Protect Data and Unprotect Data (the basics)

The Protect-Data and Unprotect-Data commands are what you use to encrypt and decrypt something that you want to keep secret. The current syntax of these commands looks like this:

Protect-Data [-InputObject] <Object> [[-CertificateThumbprint] <string[]>] [[-Certificate] <X509Certificate2[]>] 
[[-Password] <securestring[]>] [[-PasswordIterationCount] <int>] [-UseLegacyPadding] [-SkipCertificateVerification] 
[<CommonParameters>]


Unprotect-Data -InputObject <Object> -Certificate <X509Certificate2> [-SkipCertificateVerification] 
[<CommonParameters>]

Unprotect-Data -InputObject <Object> -CertificateThumbprint <string> [-SkipCertificateVerification] 
[<CommonParameters>]

Unprotect-Data -InputObject <Object> -Password <securestring> [-SkipCertificateVerification] [<CommonParameters>]

The -InputObject parameter of the Protect-Data command is the piece of secret data that you want to encrypt. This may only be one of the types specified by the Get-ProtectedDataSupportedTypes command; currently, these are String, SecureString, PSCredential, and Byte[] . If you want to encrypt a type of data other than strings / secure strings / pscredentials, you will need to handle the serialization to and from a byte array yourself, and the ProtectedData module will take care of encrypting that byte array. Protect-Data will output a custom object containing the encrypted payload, and enough other information to decrypt it when a user with a valid certificate or password requests to do so.

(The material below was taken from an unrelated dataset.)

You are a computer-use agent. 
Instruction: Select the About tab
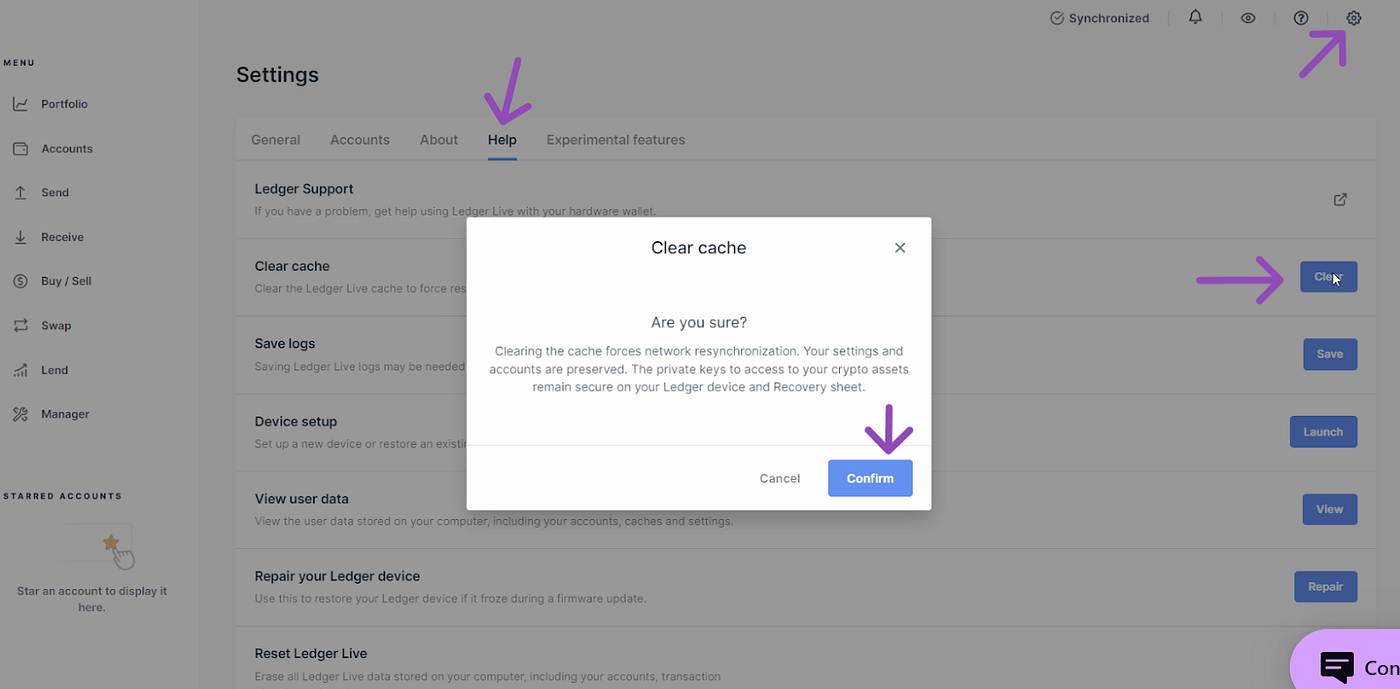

The -InputObject parameter of Unprotect-Data, on the other hand, is the object that was produced by the Protect-Data command, and the output of Unprotect-Data will be whatever object was originally encrypted (string, SecureString, PSCredential, or byte array.)

The Certificates referred to by either the -CertificateThumbprint or the -Certificate parameters can be either RSA certificates or ECDH (Elliptic Curve Diffie-Hellman) certificates. They must have, at a minimum, the Key Encipherment usage extension (for RSA) or the Key Agreement usage extension (for ECDH). You can encrypt the data using multiple certificates, if you like; any one of them can be used to decrypt the data later.

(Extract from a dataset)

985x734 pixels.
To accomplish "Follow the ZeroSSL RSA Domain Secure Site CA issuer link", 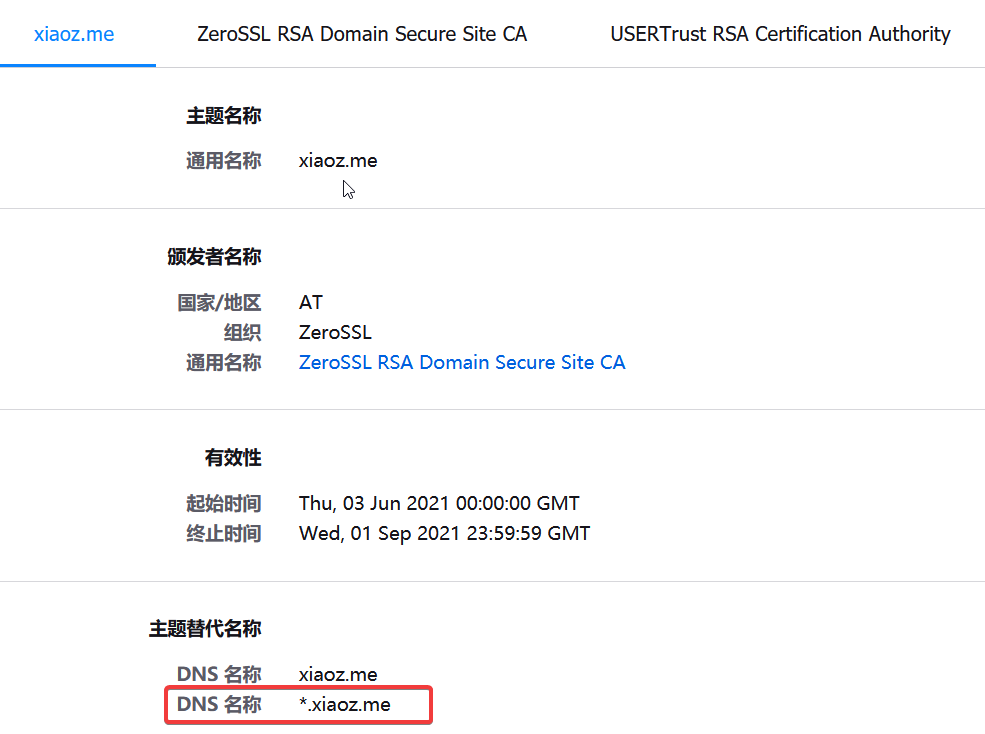I will tap(462, 362).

As a backup mechanism, you may also pass in one or more SecureString objects to the Password parameter. This allows you to decrypt the data later by specifying the same password(s). While this does not help you to protect secret data without user interaction, it does give you a way to recover data later should you somehow lose the certificate or its private key.

The other optional parameters modify the behavior in the following ways:

• -SkipCertificateVerification: This switch causes the module to ignore the validity period of a certificate, and to not bother checking whether it was issued by a trusted publisher or has been revoked. This is mainly useful if you want to leverage a self-signed certificate for the ProtectedData module.

• -UseLegacyPadding: When you encrypt data using an RSA certificate, by default, it uses the OAEP (Optional Asymmetric Encryption Padding) algorithm. Some certificates will allow you to encrypt data successfully using this scheme, but for some reason, will not decrypt the data. I don't yet know how to identify ahead of time whether this is going to be the case, but in those situations, you may use the -UseLegacyPadding switch to tell the module to use PKCS#1 v1.5 padding instead, which should work.

• -PasswordIterationCount: When using the -Password parameter, an encryption key is derived from that password using the PBKDF2 algorithm. You can tweak the iteration count of this algorithm, if desired; a higher iteration count makes the key derivation take longer, making it harder to crack by brute force. The default number of iterations is 1000.